Add monitoring service
At one point, MaMpf already made use of Prometheus but somehow that got into oblivion. Metrics can be very helpful in determining how fast our server responds and where there are bottlenecks. Prometheus seems a good choice, let's evaluate if the currently included (but not used) gem prometheus_exporter by discourse is still the one we want to go with.
❓ Some questions I'd like to get answered
- Number of logins, signups, signouts, user deletions
- What is the current/average RAM memory consumption (across different Puma workers, but also aggregated)
- What is the current/average CPU load (across different Puma workers, but also aggregated)

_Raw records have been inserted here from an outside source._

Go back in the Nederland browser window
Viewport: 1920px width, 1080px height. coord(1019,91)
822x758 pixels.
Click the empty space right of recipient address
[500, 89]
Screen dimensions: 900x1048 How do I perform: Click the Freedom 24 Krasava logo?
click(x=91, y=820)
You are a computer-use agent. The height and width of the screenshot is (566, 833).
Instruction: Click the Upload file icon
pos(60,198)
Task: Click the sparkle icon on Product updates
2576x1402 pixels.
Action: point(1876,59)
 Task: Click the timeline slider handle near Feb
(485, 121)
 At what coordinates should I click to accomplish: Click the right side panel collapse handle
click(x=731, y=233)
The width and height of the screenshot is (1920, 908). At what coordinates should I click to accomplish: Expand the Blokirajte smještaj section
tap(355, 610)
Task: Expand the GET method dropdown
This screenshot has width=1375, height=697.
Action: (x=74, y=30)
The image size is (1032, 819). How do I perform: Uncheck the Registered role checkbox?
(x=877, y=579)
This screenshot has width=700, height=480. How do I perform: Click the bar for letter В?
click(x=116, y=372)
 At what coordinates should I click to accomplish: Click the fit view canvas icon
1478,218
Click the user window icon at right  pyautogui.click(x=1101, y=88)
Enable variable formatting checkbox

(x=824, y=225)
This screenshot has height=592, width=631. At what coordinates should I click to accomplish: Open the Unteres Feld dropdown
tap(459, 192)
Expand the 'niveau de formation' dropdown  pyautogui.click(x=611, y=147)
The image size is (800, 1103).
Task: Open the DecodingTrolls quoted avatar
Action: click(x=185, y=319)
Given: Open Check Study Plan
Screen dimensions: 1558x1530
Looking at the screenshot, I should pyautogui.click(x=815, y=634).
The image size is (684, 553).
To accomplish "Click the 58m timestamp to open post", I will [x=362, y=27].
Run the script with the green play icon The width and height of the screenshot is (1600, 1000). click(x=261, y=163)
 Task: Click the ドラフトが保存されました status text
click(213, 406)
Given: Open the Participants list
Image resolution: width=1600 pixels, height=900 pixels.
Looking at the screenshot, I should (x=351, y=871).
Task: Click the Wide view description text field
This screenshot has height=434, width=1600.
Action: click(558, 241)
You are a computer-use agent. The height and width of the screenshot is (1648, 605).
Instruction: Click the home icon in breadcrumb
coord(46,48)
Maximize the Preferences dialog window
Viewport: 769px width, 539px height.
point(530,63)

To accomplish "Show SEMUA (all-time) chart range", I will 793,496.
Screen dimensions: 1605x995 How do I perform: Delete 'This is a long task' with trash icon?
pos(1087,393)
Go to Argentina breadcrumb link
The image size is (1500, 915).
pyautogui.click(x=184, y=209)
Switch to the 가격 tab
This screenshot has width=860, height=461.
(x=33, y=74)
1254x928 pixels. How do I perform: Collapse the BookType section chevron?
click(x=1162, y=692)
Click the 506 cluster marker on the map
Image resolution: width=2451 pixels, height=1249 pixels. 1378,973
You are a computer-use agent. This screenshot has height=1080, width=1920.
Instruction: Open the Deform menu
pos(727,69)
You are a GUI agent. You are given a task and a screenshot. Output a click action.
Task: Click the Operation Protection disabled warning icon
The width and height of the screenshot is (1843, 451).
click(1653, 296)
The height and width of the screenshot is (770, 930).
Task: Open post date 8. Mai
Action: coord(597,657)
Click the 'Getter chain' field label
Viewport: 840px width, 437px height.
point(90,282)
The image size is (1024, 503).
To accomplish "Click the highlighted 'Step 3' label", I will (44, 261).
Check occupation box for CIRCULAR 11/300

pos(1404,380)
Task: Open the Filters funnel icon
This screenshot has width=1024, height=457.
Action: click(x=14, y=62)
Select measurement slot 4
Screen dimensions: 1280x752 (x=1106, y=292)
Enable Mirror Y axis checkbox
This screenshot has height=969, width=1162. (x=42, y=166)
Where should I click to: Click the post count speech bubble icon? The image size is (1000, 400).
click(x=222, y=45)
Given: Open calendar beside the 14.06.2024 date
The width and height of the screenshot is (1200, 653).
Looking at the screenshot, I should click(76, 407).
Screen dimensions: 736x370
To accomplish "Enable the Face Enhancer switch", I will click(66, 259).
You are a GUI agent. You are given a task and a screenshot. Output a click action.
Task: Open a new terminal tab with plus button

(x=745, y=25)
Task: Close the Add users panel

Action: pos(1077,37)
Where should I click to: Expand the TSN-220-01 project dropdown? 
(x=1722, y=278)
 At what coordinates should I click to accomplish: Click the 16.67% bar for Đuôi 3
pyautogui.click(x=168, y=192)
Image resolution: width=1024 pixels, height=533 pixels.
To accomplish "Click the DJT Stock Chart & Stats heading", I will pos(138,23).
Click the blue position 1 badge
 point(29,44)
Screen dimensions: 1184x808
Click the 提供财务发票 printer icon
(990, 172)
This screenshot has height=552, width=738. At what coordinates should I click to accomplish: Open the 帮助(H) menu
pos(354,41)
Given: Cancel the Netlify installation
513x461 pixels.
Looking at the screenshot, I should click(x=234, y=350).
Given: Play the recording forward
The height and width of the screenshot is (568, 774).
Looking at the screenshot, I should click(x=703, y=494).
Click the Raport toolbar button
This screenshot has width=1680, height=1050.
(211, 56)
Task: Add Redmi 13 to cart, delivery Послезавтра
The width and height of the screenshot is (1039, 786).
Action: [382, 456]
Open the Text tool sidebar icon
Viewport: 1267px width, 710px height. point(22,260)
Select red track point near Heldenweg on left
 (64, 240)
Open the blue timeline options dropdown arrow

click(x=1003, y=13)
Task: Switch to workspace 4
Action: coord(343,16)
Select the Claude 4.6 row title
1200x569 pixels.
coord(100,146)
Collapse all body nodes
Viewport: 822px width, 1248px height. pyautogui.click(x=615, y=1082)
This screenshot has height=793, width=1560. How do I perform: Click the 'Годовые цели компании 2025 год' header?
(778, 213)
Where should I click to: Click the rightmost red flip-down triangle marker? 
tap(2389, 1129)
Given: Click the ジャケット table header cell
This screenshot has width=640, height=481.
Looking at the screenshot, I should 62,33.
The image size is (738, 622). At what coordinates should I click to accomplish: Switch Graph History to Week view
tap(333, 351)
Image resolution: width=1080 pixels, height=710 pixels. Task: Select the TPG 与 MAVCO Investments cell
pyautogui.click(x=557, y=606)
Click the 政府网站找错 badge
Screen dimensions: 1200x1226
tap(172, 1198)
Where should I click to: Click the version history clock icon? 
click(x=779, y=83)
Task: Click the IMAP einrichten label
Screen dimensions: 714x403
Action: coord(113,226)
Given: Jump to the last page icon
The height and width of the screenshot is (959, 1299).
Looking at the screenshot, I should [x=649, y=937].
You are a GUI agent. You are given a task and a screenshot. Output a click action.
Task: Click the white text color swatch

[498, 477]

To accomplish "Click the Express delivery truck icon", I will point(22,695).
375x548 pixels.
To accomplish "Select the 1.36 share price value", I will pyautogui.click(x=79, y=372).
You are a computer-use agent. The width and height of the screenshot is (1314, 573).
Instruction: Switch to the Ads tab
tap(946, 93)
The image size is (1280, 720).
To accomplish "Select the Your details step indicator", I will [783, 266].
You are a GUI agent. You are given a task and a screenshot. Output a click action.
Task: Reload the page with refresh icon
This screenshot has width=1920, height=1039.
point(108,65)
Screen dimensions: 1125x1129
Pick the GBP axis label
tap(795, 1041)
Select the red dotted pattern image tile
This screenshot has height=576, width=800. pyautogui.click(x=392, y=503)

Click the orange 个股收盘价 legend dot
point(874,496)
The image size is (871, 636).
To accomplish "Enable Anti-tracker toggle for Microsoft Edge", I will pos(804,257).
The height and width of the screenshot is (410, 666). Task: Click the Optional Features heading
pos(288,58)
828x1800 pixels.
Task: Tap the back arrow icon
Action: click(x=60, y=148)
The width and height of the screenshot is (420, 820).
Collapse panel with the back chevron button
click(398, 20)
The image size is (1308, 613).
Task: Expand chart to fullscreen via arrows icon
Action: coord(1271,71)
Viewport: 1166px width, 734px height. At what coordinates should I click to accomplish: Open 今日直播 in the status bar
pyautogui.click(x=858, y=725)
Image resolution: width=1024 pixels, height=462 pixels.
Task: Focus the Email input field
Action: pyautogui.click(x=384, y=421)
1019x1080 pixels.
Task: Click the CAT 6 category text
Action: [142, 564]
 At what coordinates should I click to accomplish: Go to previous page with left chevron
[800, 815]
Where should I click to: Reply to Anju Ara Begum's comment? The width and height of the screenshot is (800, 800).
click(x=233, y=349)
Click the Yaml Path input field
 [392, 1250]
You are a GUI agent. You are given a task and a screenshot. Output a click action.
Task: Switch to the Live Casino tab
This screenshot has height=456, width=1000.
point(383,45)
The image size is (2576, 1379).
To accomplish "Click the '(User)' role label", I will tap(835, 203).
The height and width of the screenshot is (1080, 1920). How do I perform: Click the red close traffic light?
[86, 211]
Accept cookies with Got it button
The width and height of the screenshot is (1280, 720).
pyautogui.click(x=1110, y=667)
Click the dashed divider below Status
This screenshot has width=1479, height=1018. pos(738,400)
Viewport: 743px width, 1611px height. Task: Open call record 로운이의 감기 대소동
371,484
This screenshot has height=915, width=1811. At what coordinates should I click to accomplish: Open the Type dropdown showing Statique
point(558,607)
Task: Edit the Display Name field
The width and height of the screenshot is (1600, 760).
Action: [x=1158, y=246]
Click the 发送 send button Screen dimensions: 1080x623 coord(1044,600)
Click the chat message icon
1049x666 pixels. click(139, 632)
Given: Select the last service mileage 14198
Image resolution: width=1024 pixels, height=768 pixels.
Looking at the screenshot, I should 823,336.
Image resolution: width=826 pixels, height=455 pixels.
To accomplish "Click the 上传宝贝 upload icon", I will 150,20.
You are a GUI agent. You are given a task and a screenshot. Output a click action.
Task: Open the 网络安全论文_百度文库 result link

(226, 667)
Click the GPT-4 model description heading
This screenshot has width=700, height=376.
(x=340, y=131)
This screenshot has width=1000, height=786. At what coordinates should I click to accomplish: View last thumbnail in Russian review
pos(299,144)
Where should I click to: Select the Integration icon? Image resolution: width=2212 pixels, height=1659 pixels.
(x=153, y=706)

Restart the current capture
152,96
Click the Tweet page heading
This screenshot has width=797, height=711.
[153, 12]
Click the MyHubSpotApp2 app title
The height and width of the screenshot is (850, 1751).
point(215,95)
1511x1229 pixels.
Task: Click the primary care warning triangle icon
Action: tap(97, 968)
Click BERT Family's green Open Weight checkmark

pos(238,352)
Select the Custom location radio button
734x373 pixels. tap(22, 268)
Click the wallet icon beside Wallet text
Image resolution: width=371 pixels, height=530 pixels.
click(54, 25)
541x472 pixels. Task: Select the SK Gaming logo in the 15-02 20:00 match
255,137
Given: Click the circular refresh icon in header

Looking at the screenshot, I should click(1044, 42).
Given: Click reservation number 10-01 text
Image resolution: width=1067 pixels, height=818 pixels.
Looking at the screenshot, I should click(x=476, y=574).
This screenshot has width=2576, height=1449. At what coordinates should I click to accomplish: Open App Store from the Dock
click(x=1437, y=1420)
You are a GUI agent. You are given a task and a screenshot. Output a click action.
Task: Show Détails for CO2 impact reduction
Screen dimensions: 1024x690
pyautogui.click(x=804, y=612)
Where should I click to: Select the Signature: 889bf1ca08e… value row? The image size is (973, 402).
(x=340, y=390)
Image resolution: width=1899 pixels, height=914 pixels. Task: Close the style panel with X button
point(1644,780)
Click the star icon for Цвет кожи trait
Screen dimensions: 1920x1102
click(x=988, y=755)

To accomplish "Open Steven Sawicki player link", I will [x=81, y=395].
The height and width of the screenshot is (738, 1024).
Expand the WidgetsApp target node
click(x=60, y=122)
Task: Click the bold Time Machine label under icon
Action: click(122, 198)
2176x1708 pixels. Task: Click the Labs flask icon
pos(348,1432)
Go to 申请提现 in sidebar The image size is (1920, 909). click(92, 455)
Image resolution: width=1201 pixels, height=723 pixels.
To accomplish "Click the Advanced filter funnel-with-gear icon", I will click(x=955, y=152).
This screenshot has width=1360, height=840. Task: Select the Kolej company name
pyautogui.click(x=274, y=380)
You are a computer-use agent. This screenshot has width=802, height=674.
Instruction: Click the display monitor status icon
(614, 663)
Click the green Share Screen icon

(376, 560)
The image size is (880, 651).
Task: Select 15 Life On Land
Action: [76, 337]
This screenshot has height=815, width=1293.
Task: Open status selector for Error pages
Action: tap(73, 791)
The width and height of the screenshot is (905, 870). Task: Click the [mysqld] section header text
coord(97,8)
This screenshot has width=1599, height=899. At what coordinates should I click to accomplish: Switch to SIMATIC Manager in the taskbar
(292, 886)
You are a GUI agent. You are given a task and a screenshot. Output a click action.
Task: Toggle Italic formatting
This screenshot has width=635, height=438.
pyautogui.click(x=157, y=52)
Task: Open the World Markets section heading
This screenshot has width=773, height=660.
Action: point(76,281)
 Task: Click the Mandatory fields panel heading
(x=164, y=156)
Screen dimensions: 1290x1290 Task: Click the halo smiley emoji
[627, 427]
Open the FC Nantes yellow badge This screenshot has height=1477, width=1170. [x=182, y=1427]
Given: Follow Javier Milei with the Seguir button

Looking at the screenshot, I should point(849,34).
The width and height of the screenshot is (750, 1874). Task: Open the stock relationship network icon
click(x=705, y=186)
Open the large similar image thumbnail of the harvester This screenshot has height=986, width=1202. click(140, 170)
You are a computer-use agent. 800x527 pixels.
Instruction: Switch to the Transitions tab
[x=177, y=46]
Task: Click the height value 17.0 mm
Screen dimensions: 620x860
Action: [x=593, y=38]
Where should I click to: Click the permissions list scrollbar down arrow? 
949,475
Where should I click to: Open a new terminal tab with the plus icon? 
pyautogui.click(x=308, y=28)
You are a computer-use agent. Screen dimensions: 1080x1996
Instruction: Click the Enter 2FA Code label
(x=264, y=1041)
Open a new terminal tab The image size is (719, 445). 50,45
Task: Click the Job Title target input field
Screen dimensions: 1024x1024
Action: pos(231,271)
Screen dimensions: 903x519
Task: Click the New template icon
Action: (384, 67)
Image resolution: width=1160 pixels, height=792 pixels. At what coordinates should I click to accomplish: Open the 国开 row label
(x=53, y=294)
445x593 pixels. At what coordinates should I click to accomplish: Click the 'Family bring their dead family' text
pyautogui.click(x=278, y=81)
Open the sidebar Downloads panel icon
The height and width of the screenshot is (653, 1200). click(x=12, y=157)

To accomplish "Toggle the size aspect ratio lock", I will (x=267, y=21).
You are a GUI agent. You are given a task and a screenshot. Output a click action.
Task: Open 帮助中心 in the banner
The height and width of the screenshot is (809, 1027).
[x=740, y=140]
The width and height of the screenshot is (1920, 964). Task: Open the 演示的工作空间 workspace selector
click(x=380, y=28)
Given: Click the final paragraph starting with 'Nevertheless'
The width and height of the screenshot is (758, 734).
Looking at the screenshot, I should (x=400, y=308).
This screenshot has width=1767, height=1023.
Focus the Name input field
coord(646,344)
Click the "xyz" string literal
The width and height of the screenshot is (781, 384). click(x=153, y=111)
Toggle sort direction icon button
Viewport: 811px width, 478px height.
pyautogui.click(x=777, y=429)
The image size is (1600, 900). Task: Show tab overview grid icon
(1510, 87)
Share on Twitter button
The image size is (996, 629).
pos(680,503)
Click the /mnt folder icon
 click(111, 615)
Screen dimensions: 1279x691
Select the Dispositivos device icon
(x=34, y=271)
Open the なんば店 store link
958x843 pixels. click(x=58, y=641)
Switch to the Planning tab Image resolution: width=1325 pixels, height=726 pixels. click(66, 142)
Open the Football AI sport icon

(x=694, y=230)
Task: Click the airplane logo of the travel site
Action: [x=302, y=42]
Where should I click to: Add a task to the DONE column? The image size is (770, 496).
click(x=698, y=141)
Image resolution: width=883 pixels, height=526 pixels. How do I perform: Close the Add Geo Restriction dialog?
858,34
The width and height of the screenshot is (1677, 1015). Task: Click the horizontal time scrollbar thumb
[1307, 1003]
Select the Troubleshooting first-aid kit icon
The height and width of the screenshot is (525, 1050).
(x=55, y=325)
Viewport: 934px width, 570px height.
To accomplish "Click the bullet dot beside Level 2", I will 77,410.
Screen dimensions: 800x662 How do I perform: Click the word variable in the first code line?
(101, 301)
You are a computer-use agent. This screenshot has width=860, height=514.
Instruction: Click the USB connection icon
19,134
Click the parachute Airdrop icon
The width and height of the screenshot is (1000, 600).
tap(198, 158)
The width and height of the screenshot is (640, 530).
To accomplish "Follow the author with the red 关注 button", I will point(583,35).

- What is the current latency.
- What disk space size do user submissions / other type of media demand?
- How many users do we have? How many logged in during the last 30 days? (keep in mind "Remember me" cookies)
- Maybe a tiny bit of anonymous user tracking: what are the most visited MaMpf sites
(and more fine-grained: most played videos etc.) - Show sidekiq stats, i.e. when are jobs scheduled, are there errors?
🚨 Alerts
Prometheus allows to send alerts (e.g. via mail) according to rules that we can define. E.g.
- Send an alert when the CPU usage stays above 90% for more than 10 minutes.
- Send an alert when we're running out of disk space (e.g. 80% of disk space used)
- Send an alert when the app becomes too sluggish, e.g. average latency of last 5 minutes being over 5s etc.
Access to the metrics
Of course, these metrics are not meant for public. I'm not yet sure where to show them. In all cases, there should be a nice responsible dashboard that only shows what we're asking for and that is customizable.
Some options for where this dashboard could be shown:
- Have a
/metricsendpoint as a password-protected zone. However, what if MaMpf is down, then we cannot even access our own metrics... - So maybe a better idea is to send the metrics internally to another server that is available via another URL and serves as an aggregator.
In all cases, I think it'd be beneficial if the steps to see the metrics are minimal, otherwise we won't often look at them. That means that I'd like to see them without being connected to Cisco, i.e. make them available to the WWW, but of course password-protected (just as an idea).
Error tracking
This might also be a good opportunity to show errors in a unified metrics dashboard (maybe in addition to sending mails, just to keep them as a last resort backup option).
Dependencies
It would be nice if a metrics dashboard could also show all versions of packages and where there are new ones available. Especially where there are new major versions available since our update commands only update the patch and minor versions of a gem. But this might also be better achievable in GitHub itself via Dependabot etc.
For a dashboard view over the data, we might want to use Grafana.
Also see the prometheus_exporter gem and the linked blog post that can serve as a guide on how to set things up.